第37話 由々しき事態です

『みんなおまたせー』

 優美さんの声がフロアから聞こえてくる。

 私は今、フロアと廊下を繋ぐドアの前に立っている。その理由は、優美さんに『ここで少し待ってて』と言われたからなんだけど、どうしてなのかな?

『あれ? 母さん、九条さんは?』

 私はここですよ仁科さん。

『那月ちゃんは扉の向こうにいるわ。私の想像よりもはるかに似合いすぎていたからあっちで待っててもらってるわ』

 え? そんなに似合ってるのかな? 自分ではいまいちわからないし、はじめてメイド服を着たから緊張の方が強い。

『そんなに!? やっぱり私の目に狂いはなかったようだね……』

 仁科さん……なんで声を低くしてそんなモノローグ調に喋ってるの?

『そんなに似合ってるのなら俺も早く見てみたいな』

『ふむ……わしも年甲斐もなくわくわくしておるよ』

 男性陣の勇さんとシゲさんも、優美さんの一言で完全に興味を示している。というか、ちょっとハードルが上がりすぎじゃない!? いくら私が年齢より幼く見えるといっても、二十代中頃の女のメイド服にそれほどの興味を持つものなのかな?

『みんな待ちきれないみたいだし、那月ちゃん。入ってきて』

「は、はい!」

 私は優美さんの合図に心臓が大きく跳ね、声も上擦ってしまった。い、いよいよ三人にお披露目だ……。

 ここで三人に『あまり似合ってない』、『微妙』の判定をもらえば、カマーベストで働けるから、早く見せて早く終わらせよう。

 私はまだうるさい心臓を落ち着けさせるために、一度深呼吸をする。そして───

「し、失礼します」

 緊張で少し震える手でドアノブを掴み、そしてドアを開けた。

 ゆっくりゆっくりと前に進む私、だけど顔は下を向いていた。やっぱり見られてると思うとちょっと恥ずかしいから。

 仁科さん親子のそばまで移動して、私は顔をゆっくりと上げた。

「えっと、どうでしょう……え?」

 私は御三方を見て少しびっくりした。

 優美さんは私を見てにこにこしているし、勇さんと仁科……真夕さんは口を開けてぽかんとしている。

 勇さんはそれだけなんだけど、真夕さんはぽかんとしたまま、さっきの札を上げていた。しかもその札に描かれているのは『〇』ではなく『◎』だった。

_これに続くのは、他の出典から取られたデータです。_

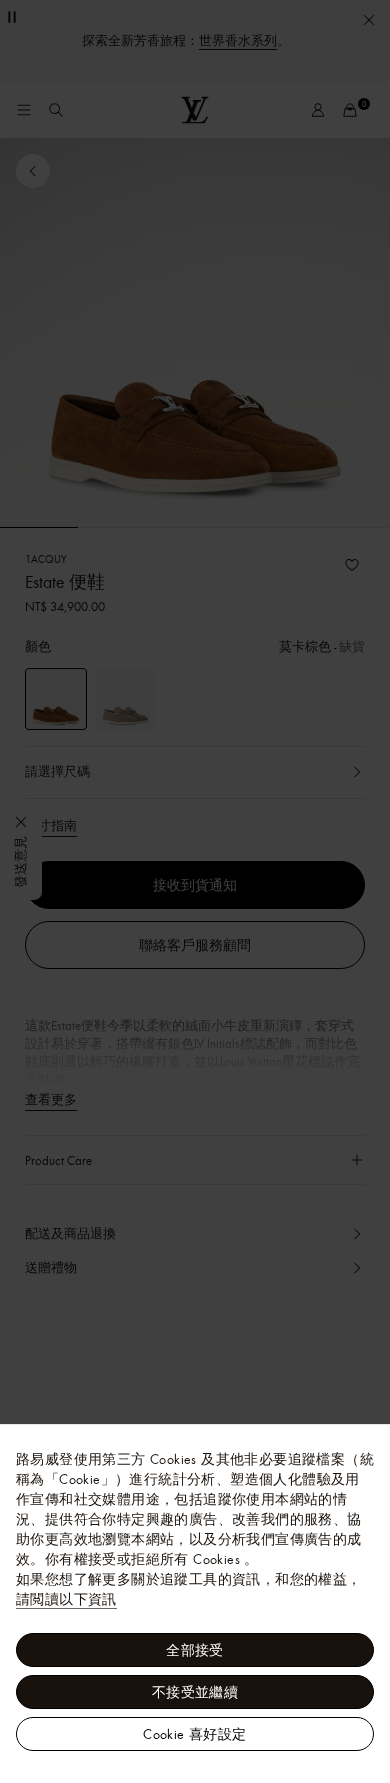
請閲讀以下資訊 (66, 1599)
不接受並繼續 (195, 1692)
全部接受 (195, 1650)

「あ、あのシゲさん。みなさんはどうして……って、シゲさんまで!?」

 シゲさんも真夕さんと同じく『◎』が描かれた札を私に見せていた。

「……これは想像以上じゃ。わしの婆さんの上をいっておる」

「い、いや、それは少々大袈裟なのでは……」

 シゲさんの奥さんがどんな方なのかはわからないけど、シゲさんが伴侶として選んだ奥さんの上をいくなんてないと思うな。

「大袈裟なんかじゃないですよ!」

「うわぁ!」

 固まっていた真夕さんが大声をあげて思わずビクッてなってしまった。お客さんがシゲさんしかいなくてよかったかも。

「えっと、どうしました真夕さん」

「『どうしました?』じゃないですよ九条さん! これは由々しき事態です!」

 え? 由々しき事態? どういうこと!?

「私は確かに九条さんはメイド服が似合うと言いましたが、私の想像していたのを軽々と飛び越えていく圧巻のクオリティ……一見シンプルで、特徴といえばそのリボンくらいしかない普通のクラシカルなメイド服なのに、それをここまで見事に着こなしてしまうとは……。いや、九条さんは髪こそ明るいけど清楚でめちゃ美人なお姉さんだからこそ、シンプルなメイド服とのコントラストは完璧で見事なのかもしれな……あれ? 九条さん今、私のこと『真夕さん』って言いました?」

「遅いですよ!」

 メイド服の感想をすごく饒舌に語るものだから、気づいてないのかなって思ったけどちゃんと聞こえてたみたい。というか褒められすぎて顔が熱い。

「おお! ようやく私も九条さんに名前で呼ばれた! やったー!」

「こ、ここには『仁科さん』がいっぱいいますので……」

 ここで真夕さんを『仁科さん』呼びしていたら、優美さんや勇さんも私に呼ばれたと思っちゃいそうだしね。

 それにしても、そんなに嬉しいものなのかな?

「じゃあじゃあ、私も『那月さん』とお呼びしてもいいですか?」

「もちろんいいですよ」

「やった! これからもよろしくです那月さん」

「こちらこそ。真夕さん」

 私も嬉しくなって自然と満面の笑みを見せたんだけど、その瞬間、真夕さんに「うわ可愛い!」って言われてしまい、またしても照れてしまった。